Editorial Simplified: Rethinking the Gulf | GS – II

Relevance: GS Paper II (International Relations)


Improvements in India-Gulf relations

  • India’s relations with the key Gulf countries have never been as good as they are today.
  • The deepening energy interdependence is marked by growing volumes of energy imports into India and the prospect of substantive investments from the Gulf into the Indian hydrocarbon sector.
  • The number of Indian migrant workers in the region stands at more than 7 million.
  • The Gulf is among India’s top trading partners.
  • A high-level engagement between India and the Gulf has blossomed in recent years.
  • The expansion of the political engagement has been matched by the growing security cooperation, especially on counter-terrorism.
  • India and its Gulf partners are also taking tentative steps towards defence cooperation.

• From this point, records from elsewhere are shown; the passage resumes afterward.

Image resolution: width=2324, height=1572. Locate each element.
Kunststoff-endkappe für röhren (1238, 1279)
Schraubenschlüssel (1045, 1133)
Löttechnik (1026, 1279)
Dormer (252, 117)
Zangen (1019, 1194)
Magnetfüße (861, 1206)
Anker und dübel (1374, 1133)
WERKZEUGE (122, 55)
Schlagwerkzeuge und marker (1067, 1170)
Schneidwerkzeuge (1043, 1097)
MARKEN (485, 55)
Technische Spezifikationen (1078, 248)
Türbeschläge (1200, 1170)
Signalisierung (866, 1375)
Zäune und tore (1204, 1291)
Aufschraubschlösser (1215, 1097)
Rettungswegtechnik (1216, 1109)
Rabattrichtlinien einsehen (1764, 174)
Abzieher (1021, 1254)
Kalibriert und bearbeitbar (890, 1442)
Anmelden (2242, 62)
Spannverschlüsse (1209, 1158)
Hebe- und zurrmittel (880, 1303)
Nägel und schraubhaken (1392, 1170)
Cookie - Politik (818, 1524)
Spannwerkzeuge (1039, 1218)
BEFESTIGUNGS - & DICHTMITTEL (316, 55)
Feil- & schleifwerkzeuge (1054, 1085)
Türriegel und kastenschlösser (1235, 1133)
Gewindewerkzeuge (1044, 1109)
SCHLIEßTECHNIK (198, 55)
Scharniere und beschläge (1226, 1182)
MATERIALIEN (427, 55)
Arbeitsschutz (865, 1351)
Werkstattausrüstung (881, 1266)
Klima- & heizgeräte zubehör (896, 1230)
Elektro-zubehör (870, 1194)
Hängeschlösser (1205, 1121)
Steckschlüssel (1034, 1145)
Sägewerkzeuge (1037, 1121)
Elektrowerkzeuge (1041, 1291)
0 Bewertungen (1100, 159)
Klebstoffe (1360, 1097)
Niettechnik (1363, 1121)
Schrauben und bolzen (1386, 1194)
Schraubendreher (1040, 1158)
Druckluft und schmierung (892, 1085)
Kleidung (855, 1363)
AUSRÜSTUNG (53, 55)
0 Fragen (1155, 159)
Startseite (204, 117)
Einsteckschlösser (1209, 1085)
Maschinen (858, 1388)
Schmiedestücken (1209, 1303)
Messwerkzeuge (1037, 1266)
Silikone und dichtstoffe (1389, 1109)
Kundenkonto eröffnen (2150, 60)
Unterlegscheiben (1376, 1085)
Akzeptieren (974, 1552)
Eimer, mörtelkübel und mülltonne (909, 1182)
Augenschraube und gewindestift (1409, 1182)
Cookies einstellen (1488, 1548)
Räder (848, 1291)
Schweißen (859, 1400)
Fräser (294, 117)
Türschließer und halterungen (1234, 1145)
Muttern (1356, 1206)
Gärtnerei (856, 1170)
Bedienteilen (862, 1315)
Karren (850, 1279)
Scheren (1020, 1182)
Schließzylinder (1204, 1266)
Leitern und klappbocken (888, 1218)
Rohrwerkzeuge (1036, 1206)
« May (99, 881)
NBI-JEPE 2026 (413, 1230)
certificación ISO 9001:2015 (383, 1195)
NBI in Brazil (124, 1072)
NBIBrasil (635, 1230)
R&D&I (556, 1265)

The roadblocks in India-Gulf relations

  • India’s relations with the Gulf have been constrained by too strong a focus on the bilateral.
  • Delhi is paying too little attention to the growing weight of the Gulf in regional affairs and the strategic possibilities that it opens up for India.

Significance of Gulf nations

  • As the nation with one of the world’s largest petroleum reserves, Riyadh has played a critical role in shaping the world energy markets since the 1970s.As the home to Mecca and Medina, Saudi Arabia has a unique place in the Islamic world.
  • The UAE has turned into a strategic actor of consequence in the Middle East and beyond. It is also a major player in the global logistics market. It is now striving to emerge as a centre of art, higher education and technological innovation. As the home to multiple nationalities from around the world, the UAE has become a small but important cosmopolitan centre.
  • If Delhi looks beyond the bilateral, it will find two very important axes of potential partnerships in the Middle East. One is the idea of a “moderate Arab centre”. The idea of a moderate Arab centre resonates deeply with India’s natural ethos and its traditional empathy for modernising forces in the Arab world. Helping the construction of a moderate Arab centre envisaged by Abu Dhabi is very much in India’s interest.
  • There has been growing impact of the Gulf countries in the Indian Ocean region. Nowhere is this more evident than the Horn of Africa.
  • The recent success of the UAE and Saudi Arabia in brokering peace between Ethiopia and Eritrea who had been locked in a prolonged conflict underlines the positive role of the Gulf in Africa..
  • The Gulf countries today are bringing a combination of financial resources and political will to shape the geopolitics of their neighbouring regions.
  • Some of the Gulf countries like the UAE are eager to collaborate with India on development assistance and the construction of strategic infrastructure in the Indian Ocean littoral.
  • The Gulf states have relied in the past on the Anglo-Americans for their security. As America and Britain gaze at their own navel, the Gulf states are taking greater responsibility for managing the regional order.

Way forward for India

If India continues to be disinterested, they are bound to look for other partners. The conditions under which India could afford to take a purely bilateral approach to the Gulf nations are beginning to disappear. India needs an integrated regional strategy to secure its ever-rising stakes in the Middle East and the Western Indian Ocean.